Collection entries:
--
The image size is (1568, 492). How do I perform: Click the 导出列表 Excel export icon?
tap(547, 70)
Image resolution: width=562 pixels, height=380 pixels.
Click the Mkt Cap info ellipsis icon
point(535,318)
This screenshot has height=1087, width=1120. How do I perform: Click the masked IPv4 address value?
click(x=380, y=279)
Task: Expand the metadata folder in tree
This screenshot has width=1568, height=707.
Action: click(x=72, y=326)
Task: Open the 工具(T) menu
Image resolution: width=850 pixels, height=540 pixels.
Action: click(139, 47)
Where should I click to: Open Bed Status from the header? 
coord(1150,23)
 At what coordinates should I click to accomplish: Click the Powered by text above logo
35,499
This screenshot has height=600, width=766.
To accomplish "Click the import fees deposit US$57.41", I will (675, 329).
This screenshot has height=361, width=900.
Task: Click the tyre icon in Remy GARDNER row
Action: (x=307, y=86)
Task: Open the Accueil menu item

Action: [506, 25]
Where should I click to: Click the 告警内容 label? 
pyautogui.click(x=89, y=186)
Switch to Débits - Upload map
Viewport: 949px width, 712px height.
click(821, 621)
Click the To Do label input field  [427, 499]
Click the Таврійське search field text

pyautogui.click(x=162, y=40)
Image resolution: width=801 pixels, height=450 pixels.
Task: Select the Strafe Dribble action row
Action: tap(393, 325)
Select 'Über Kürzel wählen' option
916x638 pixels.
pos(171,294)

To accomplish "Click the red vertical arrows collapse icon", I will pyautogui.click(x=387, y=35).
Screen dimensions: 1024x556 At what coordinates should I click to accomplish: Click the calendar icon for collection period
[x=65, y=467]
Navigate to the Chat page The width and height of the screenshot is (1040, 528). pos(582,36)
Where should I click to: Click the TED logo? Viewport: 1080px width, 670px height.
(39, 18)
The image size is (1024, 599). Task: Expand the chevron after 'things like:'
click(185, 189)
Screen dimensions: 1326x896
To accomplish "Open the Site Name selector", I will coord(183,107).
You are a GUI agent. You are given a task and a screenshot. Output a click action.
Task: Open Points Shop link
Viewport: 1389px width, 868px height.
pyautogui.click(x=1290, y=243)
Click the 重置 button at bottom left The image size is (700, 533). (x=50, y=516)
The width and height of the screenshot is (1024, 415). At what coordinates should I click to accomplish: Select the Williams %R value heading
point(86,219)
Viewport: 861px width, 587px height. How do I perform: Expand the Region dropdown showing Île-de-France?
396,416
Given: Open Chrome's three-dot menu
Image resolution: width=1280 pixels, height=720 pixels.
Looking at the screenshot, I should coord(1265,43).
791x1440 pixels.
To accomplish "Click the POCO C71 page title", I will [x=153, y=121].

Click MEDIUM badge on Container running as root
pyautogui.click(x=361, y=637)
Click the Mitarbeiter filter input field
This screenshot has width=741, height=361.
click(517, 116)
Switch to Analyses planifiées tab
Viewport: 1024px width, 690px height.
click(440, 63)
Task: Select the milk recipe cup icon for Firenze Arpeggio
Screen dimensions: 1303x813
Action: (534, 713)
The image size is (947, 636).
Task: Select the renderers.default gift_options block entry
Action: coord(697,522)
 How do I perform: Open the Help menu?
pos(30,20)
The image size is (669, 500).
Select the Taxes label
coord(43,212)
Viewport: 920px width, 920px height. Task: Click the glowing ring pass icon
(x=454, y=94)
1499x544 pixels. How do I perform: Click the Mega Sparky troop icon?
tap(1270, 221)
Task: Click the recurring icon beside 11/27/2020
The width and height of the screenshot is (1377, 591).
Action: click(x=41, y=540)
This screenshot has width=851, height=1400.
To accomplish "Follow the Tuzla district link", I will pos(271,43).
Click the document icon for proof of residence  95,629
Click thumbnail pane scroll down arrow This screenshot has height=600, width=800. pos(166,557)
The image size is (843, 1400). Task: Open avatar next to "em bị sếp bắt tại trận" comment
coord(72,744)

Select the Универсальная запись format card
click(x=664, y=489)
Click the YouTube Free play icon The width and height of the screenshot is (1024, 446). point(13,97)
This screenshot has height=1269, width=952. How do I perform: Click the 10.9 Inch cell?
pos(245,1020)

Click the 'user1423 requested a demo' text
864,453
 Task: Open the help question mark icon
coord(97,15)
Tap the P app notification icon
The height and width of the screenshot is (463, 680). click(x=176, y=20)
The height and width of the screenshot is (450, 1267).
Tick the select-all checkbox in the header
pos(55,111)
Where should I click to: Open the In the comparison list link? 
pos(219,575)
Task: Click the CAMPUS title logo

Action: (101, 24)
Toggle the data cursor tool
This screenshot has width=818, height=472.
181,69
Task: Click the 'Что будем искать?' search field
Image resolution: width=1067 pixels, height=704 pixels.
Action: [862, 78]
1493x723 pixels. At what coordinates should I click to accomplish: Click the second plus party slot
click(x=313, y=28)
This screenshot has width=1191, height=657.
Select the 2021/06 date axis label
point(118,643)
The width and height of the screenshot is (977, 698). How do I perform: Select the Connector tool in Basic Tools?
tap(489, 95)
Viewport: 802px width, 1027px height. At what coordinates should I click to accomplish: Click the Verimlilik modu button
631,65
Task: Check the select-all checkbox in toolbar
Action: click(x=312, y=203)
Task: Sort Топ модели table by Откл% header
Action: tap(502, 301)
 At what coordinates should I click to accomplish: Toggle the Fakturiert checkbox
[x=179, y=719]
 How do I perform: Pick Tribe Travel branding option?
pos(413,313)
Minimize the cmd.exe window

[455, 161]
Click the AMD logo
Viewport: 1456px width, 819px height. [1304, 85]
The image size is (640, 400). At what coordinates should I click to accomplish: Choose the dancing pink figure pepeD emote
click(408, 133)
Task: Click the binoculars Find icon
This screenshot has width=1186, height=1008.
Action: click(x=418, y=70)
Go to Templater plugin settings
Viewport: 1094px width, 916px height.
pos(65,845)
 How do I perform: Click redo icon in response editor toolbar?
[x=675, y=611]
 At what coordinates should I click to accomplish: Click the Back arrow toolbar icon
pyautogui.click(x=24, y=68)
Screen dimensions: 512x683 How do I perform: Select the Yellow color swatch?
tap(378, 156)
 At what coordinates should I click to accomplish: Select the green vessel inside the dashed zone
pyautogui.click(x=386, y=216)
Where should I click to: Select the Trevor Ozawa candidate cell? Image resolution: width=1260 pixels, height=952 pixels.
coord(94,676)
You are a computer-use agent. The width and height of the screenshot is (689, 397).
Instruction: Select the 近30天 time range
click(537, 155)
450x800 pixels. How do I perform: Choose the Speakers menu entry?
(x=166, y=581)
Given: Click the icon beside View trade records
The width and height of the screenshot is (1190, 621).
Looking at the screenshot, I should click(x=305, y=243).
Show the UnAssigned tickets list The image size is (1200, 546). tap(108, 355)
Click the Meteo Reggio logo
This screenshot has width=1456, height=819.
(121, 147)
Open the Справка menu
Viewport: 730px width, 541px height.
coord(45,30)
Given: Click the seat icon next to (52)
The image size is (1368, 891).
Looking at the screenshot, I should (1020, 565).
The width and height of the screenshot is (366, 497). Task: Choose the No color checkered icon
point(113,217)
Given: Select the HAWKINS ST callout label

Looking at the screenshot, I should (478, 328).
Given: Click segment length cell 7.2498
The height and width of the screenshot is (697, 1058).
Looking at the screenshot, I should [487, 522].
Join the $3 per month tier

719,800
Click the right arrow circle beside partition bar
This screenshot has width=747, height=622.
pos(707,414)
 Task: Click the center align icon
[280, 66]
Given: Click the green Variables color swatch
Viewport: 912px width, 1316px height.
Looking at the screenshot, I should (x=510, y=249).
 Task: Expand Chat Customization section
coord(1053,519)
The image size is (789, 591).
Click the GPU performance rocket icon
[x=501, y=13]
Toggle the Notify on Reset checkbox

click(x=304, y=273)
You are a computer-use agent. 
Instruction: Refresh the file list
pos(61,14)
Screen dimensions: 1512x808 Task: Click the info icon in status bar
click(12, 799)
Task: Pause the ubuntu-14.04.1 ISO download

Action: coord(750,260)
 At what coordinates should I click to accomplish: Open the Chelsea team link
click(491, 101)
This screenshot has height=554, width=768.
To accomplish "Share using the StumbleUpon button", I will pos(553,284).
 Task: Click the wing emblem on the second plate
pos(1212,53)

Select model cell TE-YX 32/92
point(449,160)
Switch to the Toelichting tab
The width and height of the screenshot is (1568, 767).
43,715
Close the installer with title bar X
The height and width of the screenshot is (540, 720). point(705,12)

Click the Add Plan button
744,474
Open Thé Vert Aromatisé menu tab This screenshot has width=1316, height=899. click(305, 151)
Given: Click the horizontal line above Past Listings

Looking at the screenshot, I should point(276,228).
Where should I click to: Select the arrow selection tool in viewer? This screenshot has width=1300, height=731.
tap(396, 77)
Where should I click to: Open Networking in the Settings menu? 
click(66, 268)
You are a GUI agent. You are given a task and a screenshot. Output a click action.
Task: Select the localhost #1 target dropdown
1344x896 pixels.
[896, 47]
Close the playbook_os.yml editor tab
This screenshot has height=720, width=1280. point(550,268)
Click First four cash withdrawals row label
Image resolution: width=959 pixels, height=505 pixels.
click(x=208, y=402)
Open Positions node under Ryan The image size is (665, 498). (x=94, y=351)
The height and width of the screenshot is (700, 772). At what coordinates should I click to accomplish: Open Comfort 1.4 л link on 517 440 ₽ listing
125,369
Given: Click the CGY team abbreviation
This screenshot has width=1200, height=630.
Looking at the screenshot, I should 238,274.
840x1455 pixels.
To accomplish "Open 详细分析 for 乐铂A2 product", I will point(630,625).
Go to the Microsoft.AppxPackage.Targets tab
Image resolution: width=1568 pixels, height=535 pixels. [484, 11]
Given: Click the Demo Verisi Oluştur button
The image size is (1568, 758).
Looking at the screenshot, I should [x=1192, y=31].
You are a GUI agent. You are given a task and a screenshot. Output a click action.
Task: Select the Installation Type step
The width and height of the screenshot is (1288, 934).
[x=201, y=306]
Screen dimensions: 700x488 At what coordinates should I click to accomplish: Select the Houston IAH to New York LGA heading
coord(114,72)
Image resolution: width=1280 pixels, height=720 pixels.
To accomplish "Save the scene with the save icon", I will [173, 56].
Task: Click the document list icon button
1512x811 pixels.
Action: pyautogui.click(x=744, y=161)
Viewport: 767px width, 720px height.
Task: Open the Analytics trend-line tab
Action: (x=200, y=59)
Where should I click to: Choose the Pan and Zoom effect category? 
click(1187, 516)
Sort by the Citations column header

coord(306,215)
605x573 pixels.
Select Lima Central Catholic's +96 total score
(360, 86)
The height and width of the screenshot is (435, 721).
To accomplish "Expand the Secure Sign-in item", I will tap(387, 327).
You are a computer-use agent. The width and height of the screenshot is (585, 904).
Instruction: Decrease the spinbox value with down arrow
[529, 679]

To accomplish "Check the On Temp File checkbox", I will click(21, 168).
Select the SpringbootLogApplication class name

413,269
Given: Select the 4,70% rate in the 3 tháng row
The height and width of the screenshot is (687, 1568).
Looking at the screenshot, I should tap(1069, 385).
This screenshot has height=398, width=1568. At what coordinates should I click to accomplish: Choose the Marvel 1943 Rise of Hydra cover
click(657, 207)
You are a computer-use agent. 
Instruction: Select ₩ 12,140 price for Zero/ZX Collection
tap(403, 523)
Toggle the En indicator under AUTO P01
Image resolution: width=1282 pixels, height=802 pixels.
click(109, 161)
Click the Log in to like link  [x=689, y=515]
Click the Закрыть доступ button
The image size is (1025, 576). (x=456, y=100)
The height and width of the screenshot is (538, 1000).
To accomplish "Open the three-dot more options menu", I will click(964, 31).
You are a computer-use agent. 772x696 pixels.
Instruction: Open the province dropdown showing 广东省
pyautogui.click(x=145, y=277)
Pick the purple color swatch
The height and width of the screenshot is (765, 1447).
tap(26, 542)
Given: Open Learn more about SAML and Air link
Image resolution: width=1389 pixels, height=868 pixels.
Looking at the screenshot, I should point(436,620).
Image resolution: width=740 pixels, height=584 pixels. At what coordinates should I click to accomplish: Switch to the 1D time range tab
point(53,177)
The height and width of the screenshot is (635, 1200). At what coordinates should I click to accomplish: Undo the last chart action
--
▶ _AIM OF THE EXERCISE_:
Go through the data and return each line where the word "three" appears.

▶ _WRITTEN ANSWER_:
Given: Open Chrome's three-dot menu
To accomplish "Open the three-dot more options menu", I will click(964, 31).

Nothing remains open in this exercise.